Я очень много об этом думала, доехала до этого самого океана, легла на песок и закрыла глаза. И ты сел рядом. Ты играл на гитаре, и слушал шум прибоя, и смеялся над тем, как мои дети едят песок, щурился на солнце.

И тогда я всё поняла.

Ты Жив. И я это знаю точно, у меня нет никаких сомнений. Вот зачем я сейчас так далеко. И я должна была рассказать об этом всем.

Прости за скучный тон, куда-то разбежались шутки - которые ты так любишь.

Знаешь, я так счастлива за тебя. Что ты теперь снова можешь всё: говорить, есть белый шоколад, танцевать и шутить, даже если очень захочешь - можешь влезть на велосипед. Я очень счастлива за тебя. И мне безумно горько за нас всех. Мы скучаем по тебе. Мы верили, что ты еще побудешь с нами здесь.

Но ничего, мы еще встретимся.

А пока - мы тебя отпустим, тебе нужно написать столько стихов и песен, столько понять. Мы не будем тебе мешать. Мы просто будем вместе скучать по тебе.

 

Мой дорогой, спасибо тебе за юность. Спасибо за верность, дружбу, за твои таланты, за твою красоту и силу. За юмор и лёгкость.

И спасибо за то, каким ты был в это тяжелейшее время, которое выпало тебе.

Спасибо тебе от всех, кто знал тебя.

 

Я тебя очень люблю, Кирилл. И я буду очень скучать.

 

 

 

 

 

 

 

 

 

 

 

 

 

 

 

 

 

 

 

 

Саша Бассель
        (Гуманитарный класс, 33 параллель):

 

ДО СВИДАНЬЯ, МИЛЫЙ ДРУГ!

 

***

Как назвать его, на Вы или на ты?

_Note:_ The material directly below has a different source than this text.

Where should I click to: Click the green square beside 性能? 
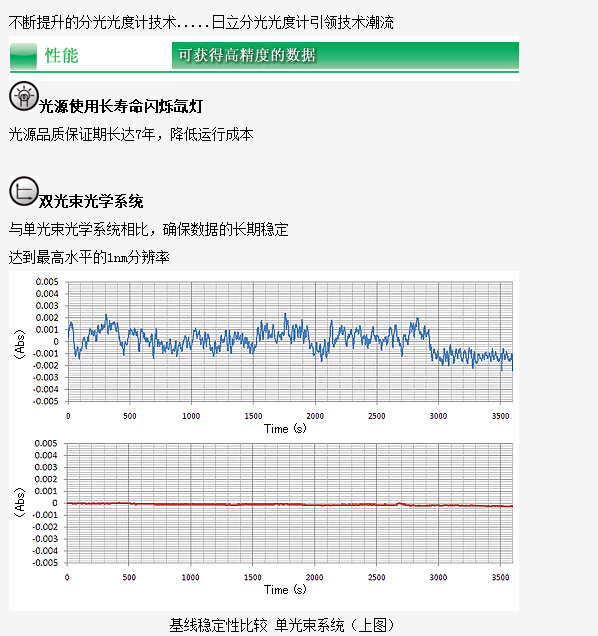(x=24, y=56)
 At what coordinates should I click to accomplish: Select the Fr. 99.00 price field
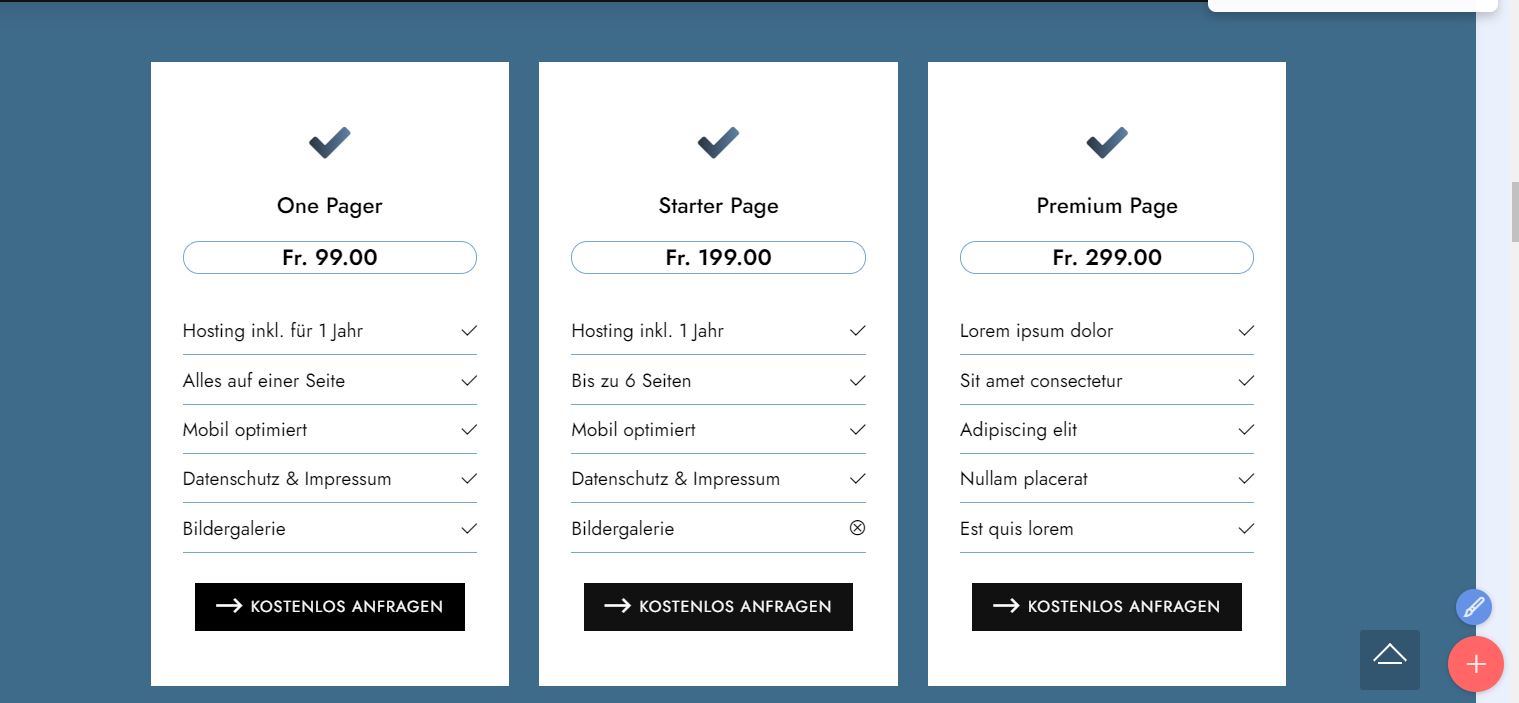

Я, первокурсница, пишу ему, аспиранту, письмо. Виделись только раз – Кирилл Волков, высокий, остроумный, свободомыслящий, пришел к нам на урок литературы читать лекцию о Набокове. Аллюзии, переклички, связки, честное «не знаю, это нужно додумать», целый бездонный творческий мир – и ощущение, что что-то самое главное ты про них обоих, про Набокова и про Кирилла, уже знаешь, хотя и с тем и с другим знакомишься впервые. Нужно ли говорить, что половина гуманитарных девиц от его мужской стати и филологической мощи тут же потеряла голову.

Теперь прошел год, и теперь я уже сама занимаюсь творчеством Набокова, теперь я начинающий литературовед и могу на равных задать ему вопрос, на равных получить ответ. Но все же, на Вы или на ты?

 

***

День рождения близкого друга. С детства знакомая комната, собираются гости. И вдруг входит Кирилл. И тут же – новый, недосягаемый – теперь он с нами и становится одним из нас в несколько мгновений. Становится приятелем всем вместе и товарищем каждому в отдельности. В чем секрет силы эдакого магнетизма? Общее детство – школа – учителя – интересы – профессия. Много, но достаточно ли? Взгляд, интонация, шутка, перемежающаяся с серьезностью. Хочется учиться у него как у старшего товарища манере воспринимать окружающее, смотреть на вещи, видеть сближения, не чуждаться отдалений. Хочется обсуждать с ним все – от Пруста до школьных сплетен, от походов до нарядов в женских журналах. Все интересно, все по-особенному.

 

***

Один на один с Кириллом мы говорили редко. Встречаясь в шумной дружеской компании, болтали, смеялись, гуляли, танцевали. Кирилл, заражающий окружающих энергией и драйвом. Кирилл - музыкант. Кирилл - дирижер. Рядом с ним неуместно и неловко было быть тухлой, угрюмой, в плохом настроении. Даже в самые тяжелые моменты своей жизни рядом с ним я чувствовала себя празднично. На несколько часов из сумрачного одеревенения – в вечное лето, с вечными песнями и плясками. Казалось бы, как это может быть уместно? И оказывалось, может. Это – глоток свежего воздуха, отголосок счастливого мира, эхо беззаботной жизни.

 

***

Один на один с Кириллом мы говорили редко, но те несколько раз, что говорили, запомнятся надолго.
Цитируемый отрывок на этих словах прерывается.